Archive for November, 2011

Nov 03 2011

Future Darwin Award Winners

Published by under NaBloPoMo

By the time I get home from work, the kids have usually worked off all the “what crazy thing should we do now” energy, and are mostly content to sit and watch cartoons on Netflix (incidentally, after catching them watching “The Cleveland Show,” parental controls have been turned on). So, most of my “you can’t make this shit up” stories are relayed to me by BelovedSpouse. Here’s one from a few days ago.

MiddleOne and YoungestOne headed upstairs to play. A little while later, BelovedSpouse went to see what was going on. He caught MiddleOne and YoungestOne on the top bunk bed, playing “Flying Stuffed Animals” game. The game involves leaning out over the rails, putting a toy on the fan blade, and then spinning the fan. Voila, instant flying stuffed animals. We are still amazed we did not also have “instant children screaming because they just fell off the top of the bunk bed, head first.”

Much to their disappointment, they are no longer allowed to play the “flying animals” game.

3 responses so far

Nov 02 2011

Wrong Country

Published by under NaBloPoMo

Halloween trick-or-treating was on Monday night in our neck of the woods. BelovedSpouse had class, so UncleMel was drafted into accompanying little pests around the neighborhood, while I handed out candy.

Apparently, MiddleOne decided that he needed to pee about half-way through.
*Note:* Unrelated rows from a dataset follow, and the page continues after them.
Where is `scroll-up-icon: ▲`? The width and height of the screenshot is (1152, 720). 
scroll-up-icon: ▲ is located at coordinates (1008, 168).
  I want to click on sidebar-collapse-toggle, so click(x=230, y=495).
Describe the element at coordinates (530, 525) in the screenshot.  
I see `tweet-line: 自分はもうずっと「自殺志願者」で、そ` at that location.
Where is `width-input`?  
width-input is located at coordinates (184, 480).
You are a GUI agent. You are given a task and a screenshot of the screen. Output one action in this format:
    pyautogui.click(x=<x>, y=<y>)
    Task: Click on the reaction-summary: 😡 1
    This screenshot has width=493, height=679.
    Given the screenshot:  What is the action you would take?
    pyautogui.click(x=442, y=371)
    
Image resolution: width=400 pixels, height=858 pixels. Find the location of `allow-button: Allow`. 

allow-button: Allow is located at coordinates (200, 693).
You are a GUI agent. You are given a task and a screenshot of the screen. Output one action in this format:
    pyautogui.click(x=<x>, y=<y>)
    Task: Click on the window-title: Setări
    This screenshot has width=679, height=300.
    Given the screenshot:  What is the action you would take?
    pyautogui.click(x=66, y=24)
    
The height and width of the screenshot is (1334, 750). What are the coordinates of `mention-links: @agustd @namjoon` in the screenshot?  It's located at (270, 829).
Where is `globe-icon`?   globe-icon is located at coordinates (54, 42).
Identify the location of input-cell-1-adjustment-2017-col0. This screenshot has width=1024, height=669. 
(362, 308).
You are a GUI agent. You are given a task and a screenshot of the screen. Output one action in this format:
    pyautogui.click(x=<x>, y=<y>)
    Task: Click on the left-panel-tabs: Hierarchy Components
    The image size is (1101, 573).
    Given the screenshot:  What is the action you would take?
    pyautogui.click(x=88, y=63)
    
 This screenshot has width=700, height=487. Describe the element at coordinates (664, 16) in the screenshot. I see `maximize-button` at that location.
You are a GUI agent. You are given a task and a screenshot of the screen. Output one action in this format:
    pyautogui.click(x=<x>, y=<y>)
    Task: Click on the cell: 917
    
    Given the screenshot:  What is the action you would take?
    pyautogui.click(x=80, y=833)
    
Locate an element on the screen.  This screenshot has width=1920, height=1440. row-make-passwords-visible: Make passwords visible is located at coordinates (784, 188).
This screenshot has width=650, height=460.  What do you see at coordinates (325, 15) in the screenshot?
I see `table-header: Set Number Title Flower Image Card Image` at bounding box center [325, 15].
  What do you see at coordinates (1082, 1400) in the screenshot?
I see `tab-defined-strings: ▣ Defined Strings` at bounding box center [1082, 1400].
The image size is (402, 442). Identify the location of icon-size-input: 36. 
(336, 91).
Resourceful UncleMel located some semi-private bushes for him, but MiddleOne would have nothing to do with it: “You can only do that in Russia, UncleMel, you can’t do that here!” he said.

And here you have it. Russia, where the world is your bathroom :)

2 responses so far

Nov 01 2011

The Silver Spoon

Published by under NaBloPoMo

A week ago, we got an email from OldestOne’s teachers, letting us know that his 1st grade class received a (traveling) trophy for being appropriately quiet in the cafeteria – the (much coveted, I presume) Silver Spoon.

That evening, I asked OldestOne if they won the Silver Spoon. “It wasn’t silver, it was gold,” he replied, and after some more thought, “And it wasn’t a spoon. It was a SPORK!”

I was highly amused (and slightly drunk, which probably contributed to the levels of amusement).